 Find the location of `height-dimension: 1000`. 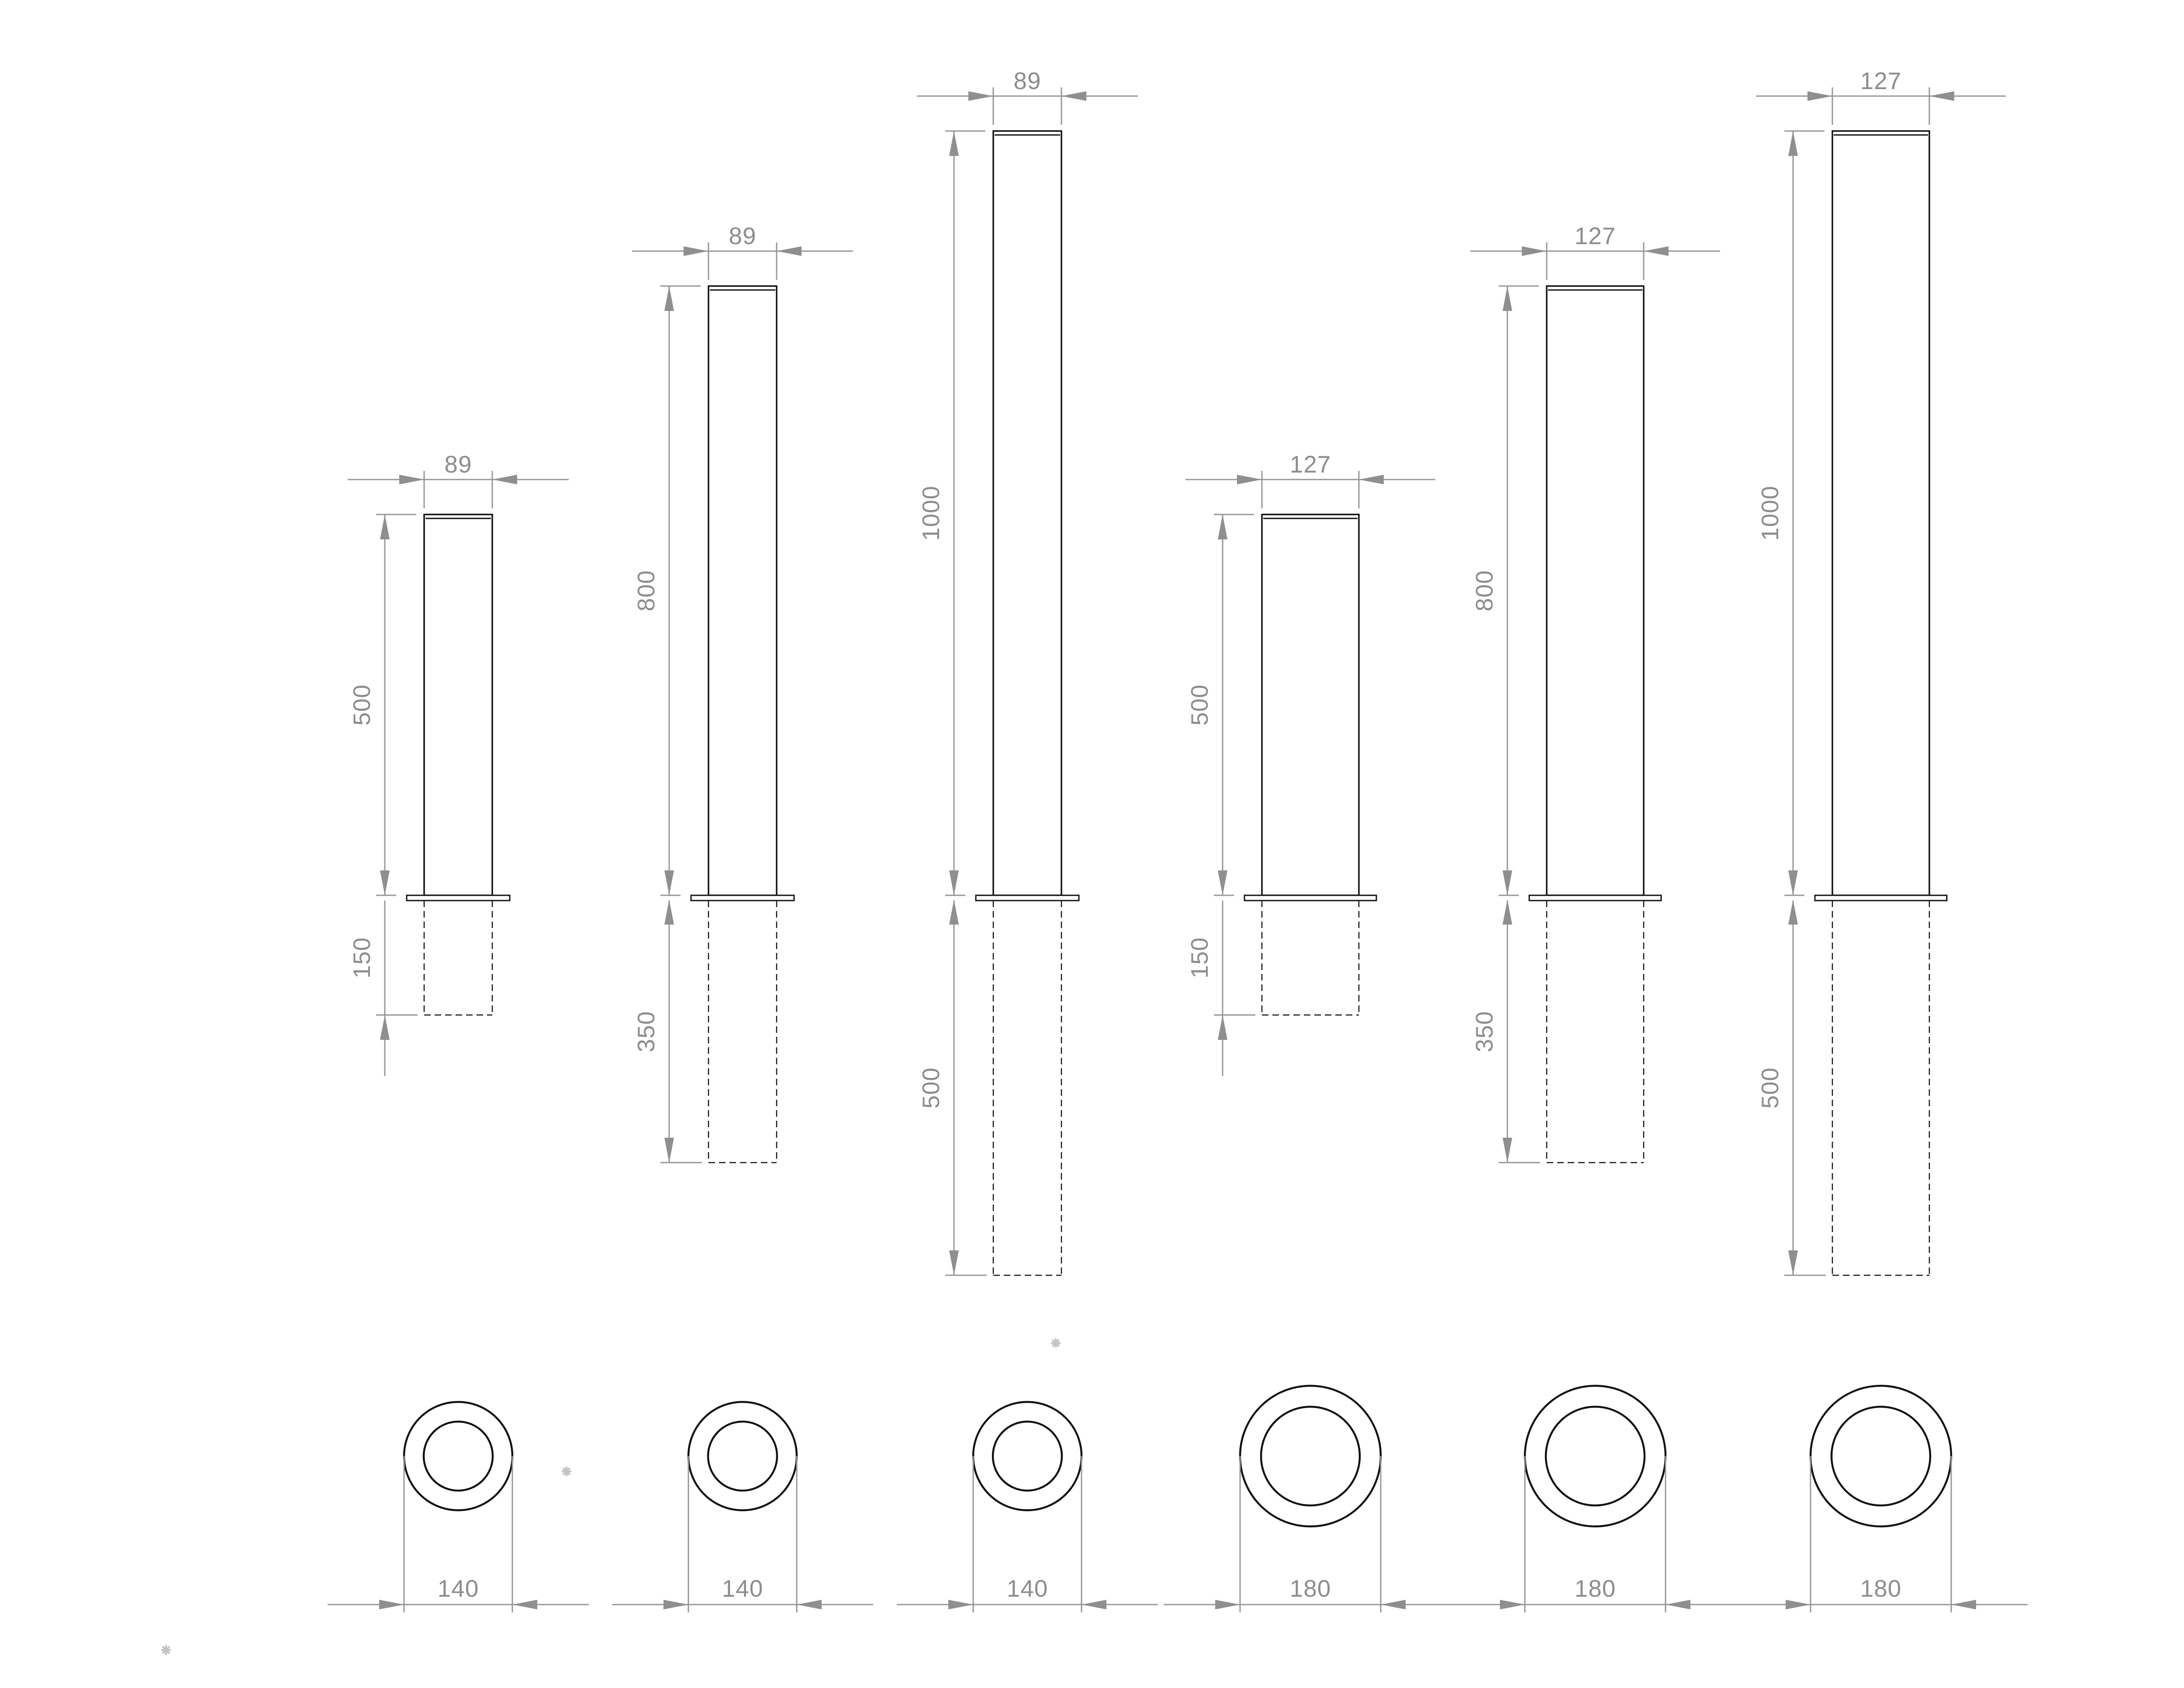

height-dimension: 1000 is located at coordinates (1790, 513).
════════
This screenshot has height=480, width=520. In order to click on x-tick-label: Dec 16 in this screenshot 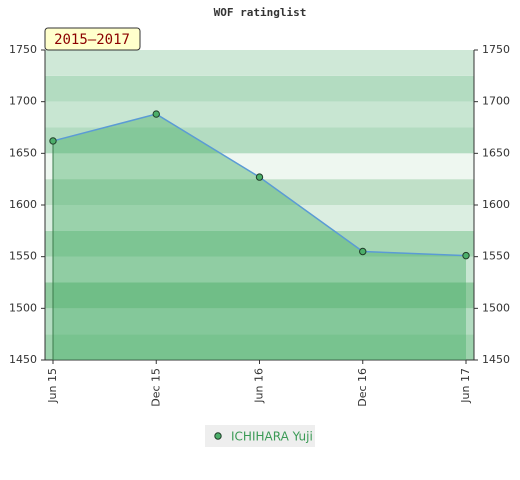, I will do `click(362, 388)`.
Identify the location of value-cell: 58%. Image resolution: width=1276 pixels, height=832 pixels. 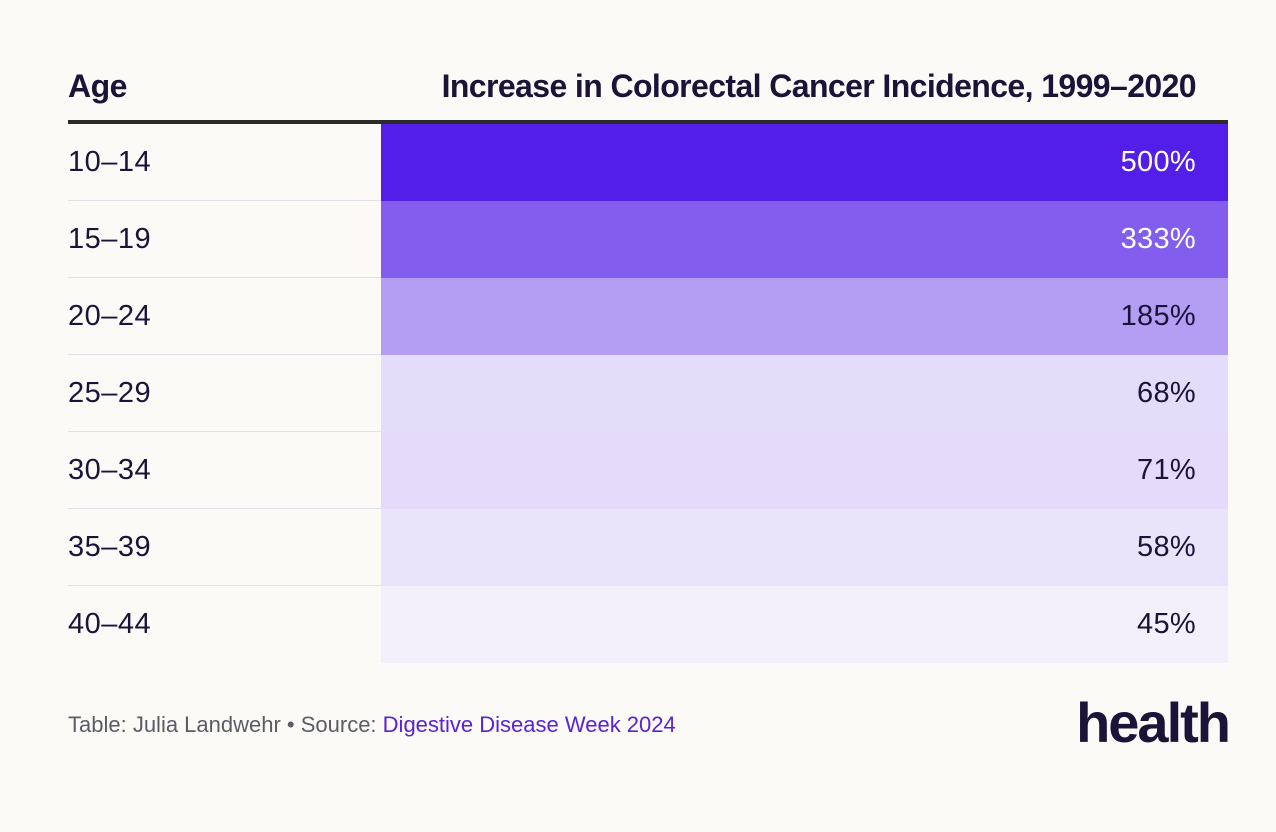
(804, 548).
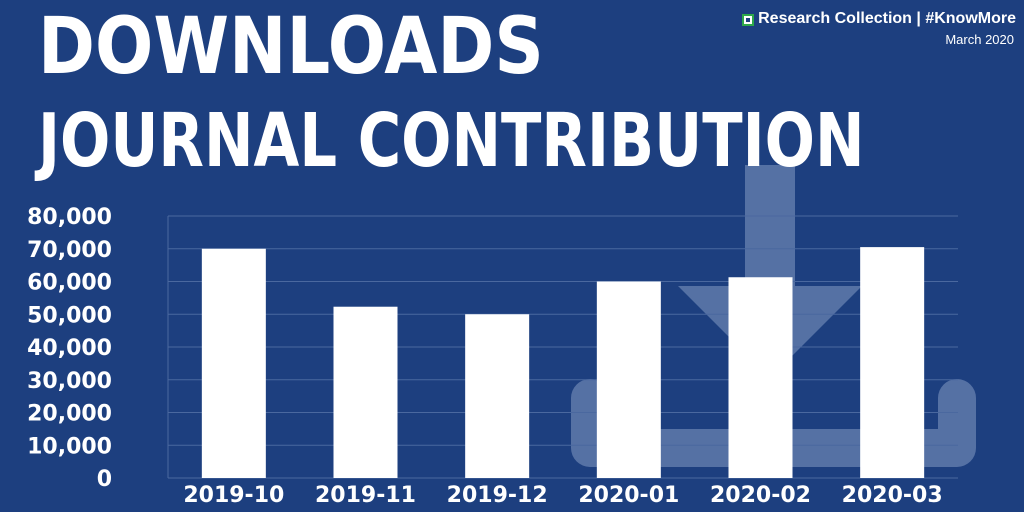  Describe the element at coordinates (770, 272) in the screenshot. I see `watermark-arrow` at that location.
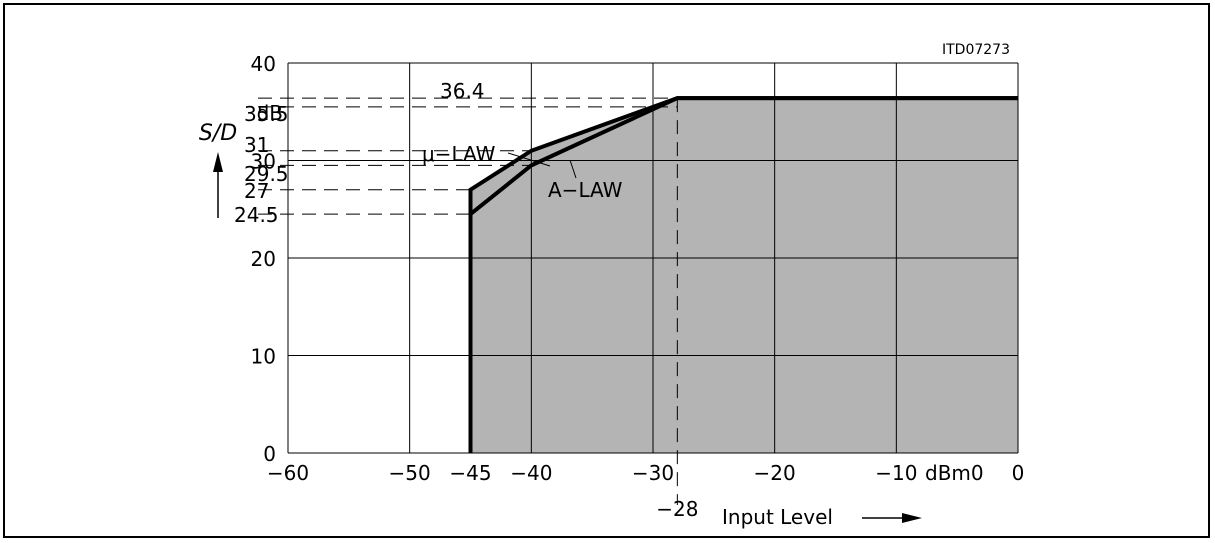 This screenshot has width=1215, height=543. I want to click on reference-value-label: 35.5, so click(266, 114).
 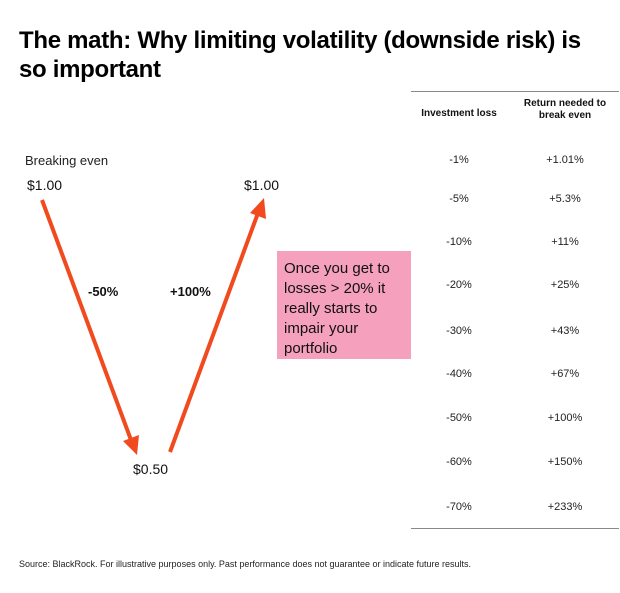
════════
• _About this task_
Duplicate the items between the line containing "Identify the location" and the line containing "This screenshot has width=1215, height=543.", inclusive, leaving out the pictures.

• _Answer box_
Identify the location of value-cell: 58%. Image resolution: width=1276 pixels, height=832 pixels. 
(804, 548).
  Describe the element at coordinates (770, 272) in the screenshot. I see `watermark-arrow` at that location.
 This screenshot has width=1215, height=543. I want to click on reference-value-label: 35.5, so click(266, 114).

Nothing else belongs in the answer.